**Required action**.
Reproduce word for word the lines between those holding "Task: Open the" and "Viewport: 1440px width, 789px height.", inclusive, and nothing else from the data below.

Source data Block Start

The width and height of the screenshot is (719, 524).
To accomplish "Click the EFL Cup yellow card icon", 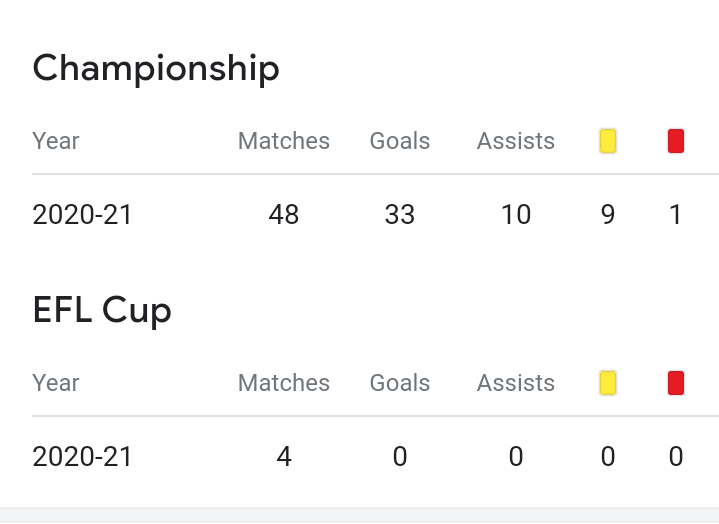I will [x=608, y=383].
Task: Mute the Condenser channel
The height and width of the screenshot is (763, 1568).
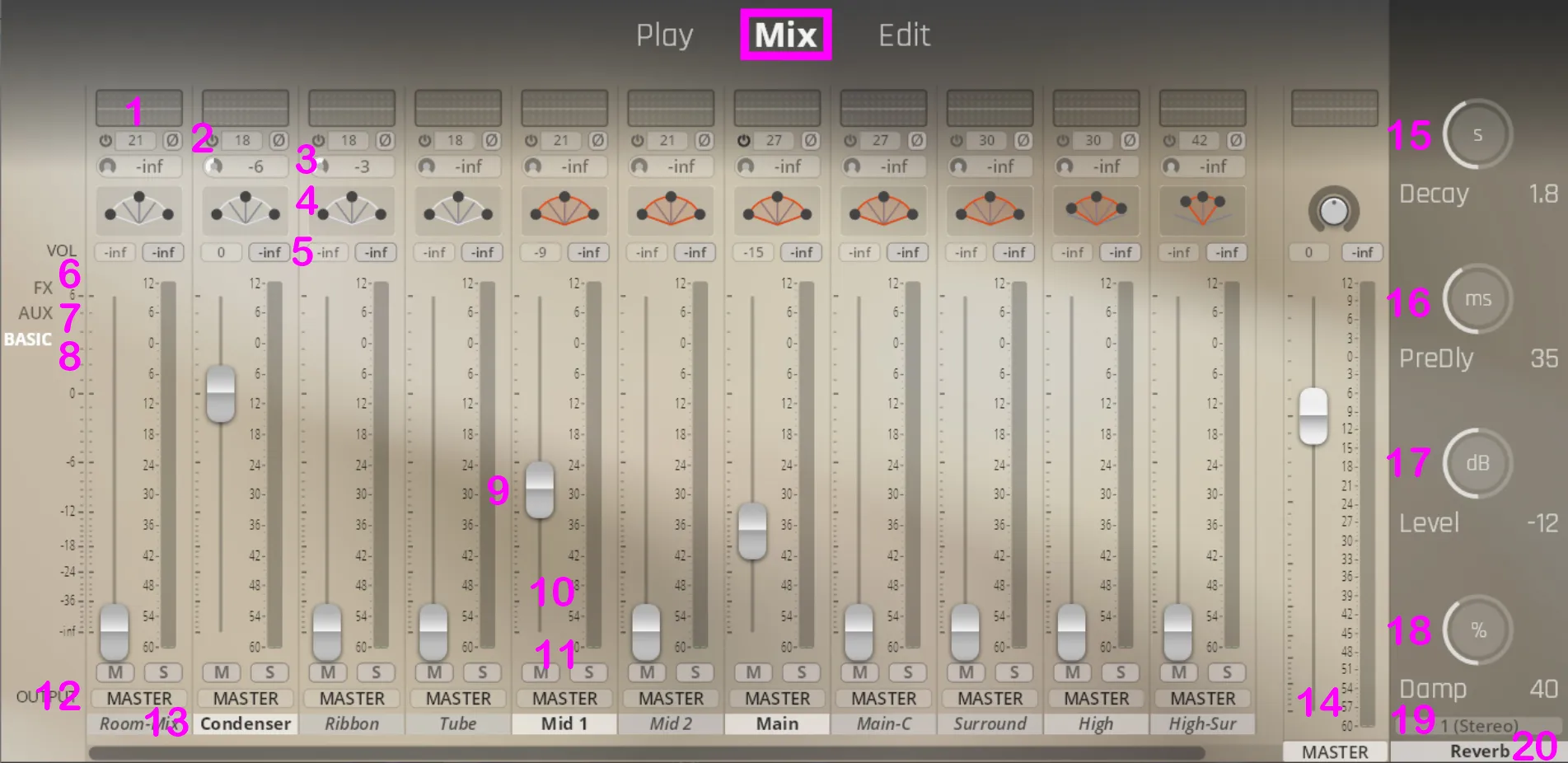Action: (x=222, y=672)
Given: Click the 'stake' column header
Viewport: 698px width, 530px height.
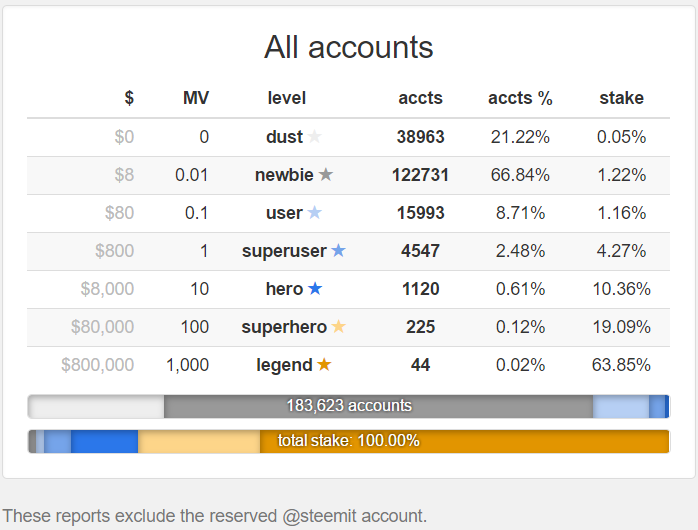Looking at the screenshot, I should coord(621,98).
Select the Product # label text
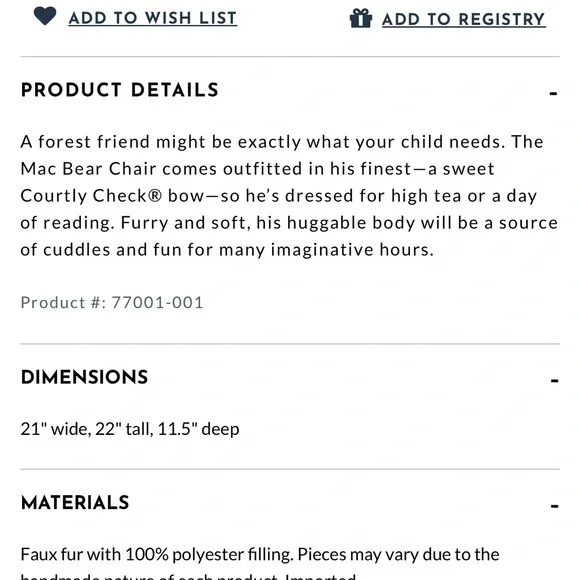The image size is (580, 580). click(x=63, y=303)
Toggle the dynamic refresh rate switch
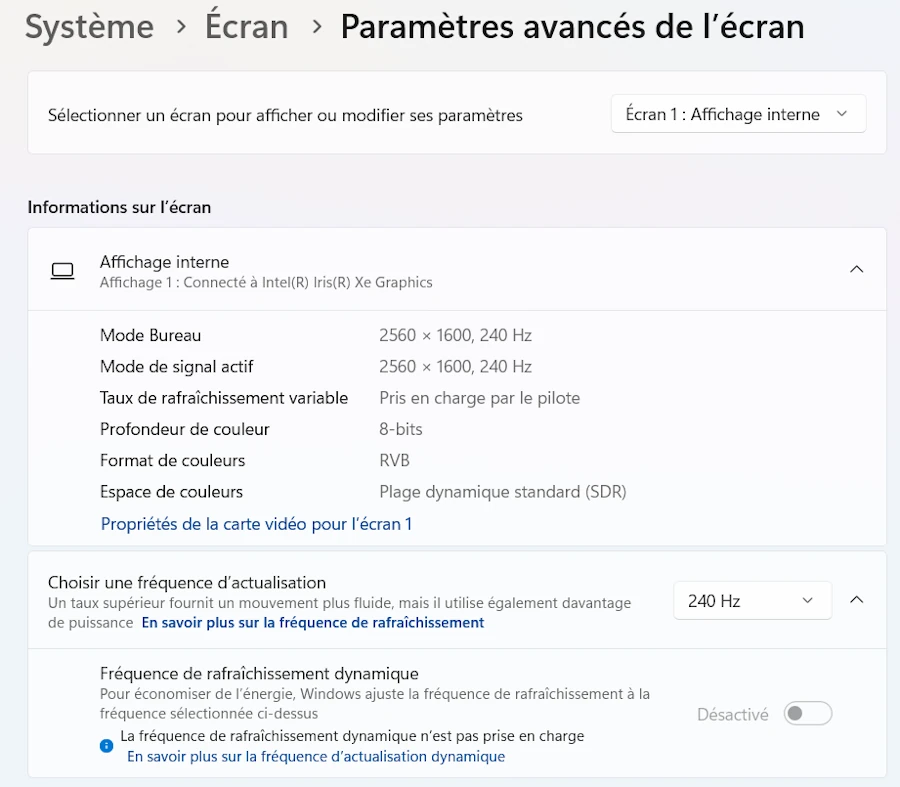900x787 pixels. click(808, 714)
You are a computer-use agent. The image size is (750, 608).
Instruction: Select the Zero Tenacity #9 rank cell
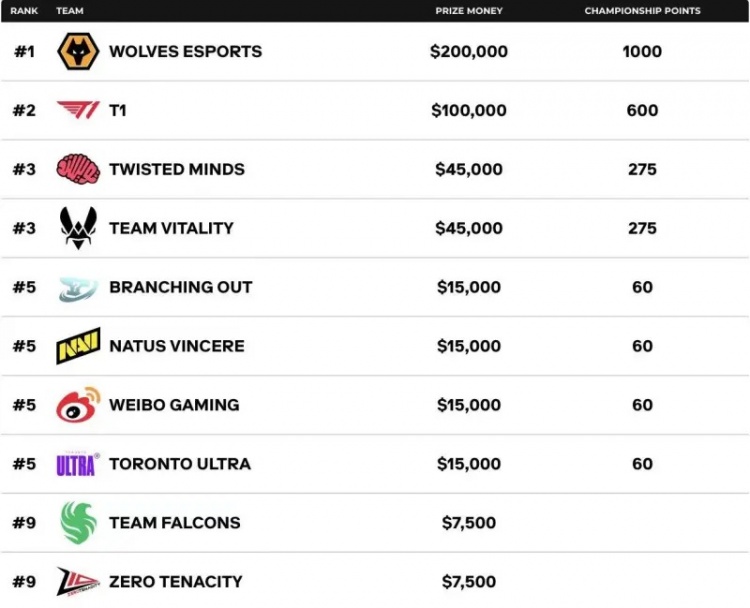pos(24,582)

Source data Block End
Source data Block Start

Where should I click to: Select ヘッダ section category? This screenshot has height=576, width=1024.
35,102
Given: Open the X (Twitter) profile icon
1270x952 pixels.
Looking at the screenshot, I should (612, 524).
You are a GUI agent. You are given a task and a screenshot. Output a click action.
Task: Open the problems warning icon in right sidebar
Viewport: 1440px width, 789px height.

Source data Block End
Source data Block Start

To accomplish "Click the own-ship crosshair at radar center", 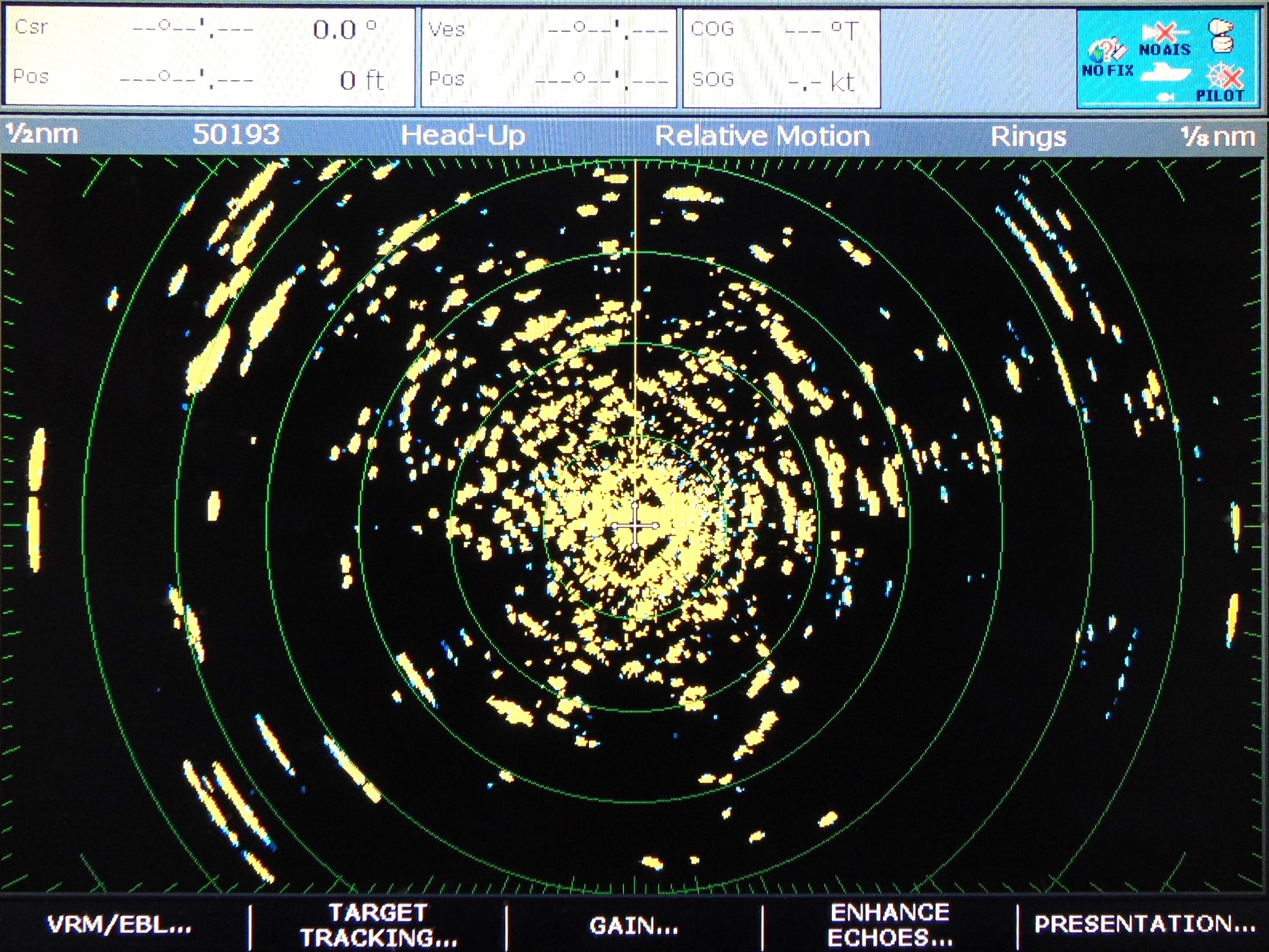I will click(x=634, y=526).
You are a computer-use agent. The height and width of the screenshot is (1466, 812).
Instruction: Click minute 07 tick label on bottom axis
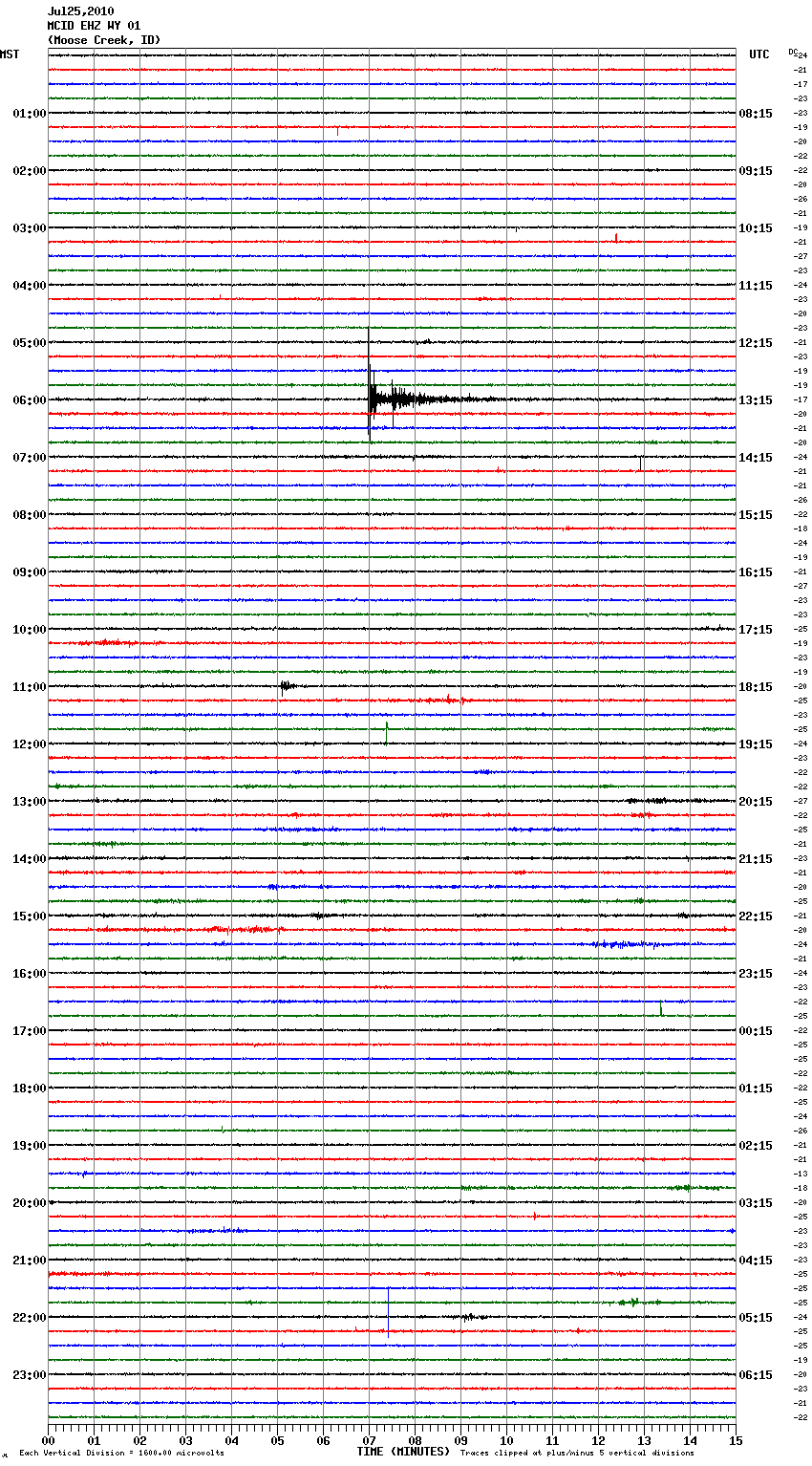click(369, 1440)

Source data Block End

**Answer space**.
Task: Open the problems warning icon in right sidebar
Viewport: 1440px width, 789px height.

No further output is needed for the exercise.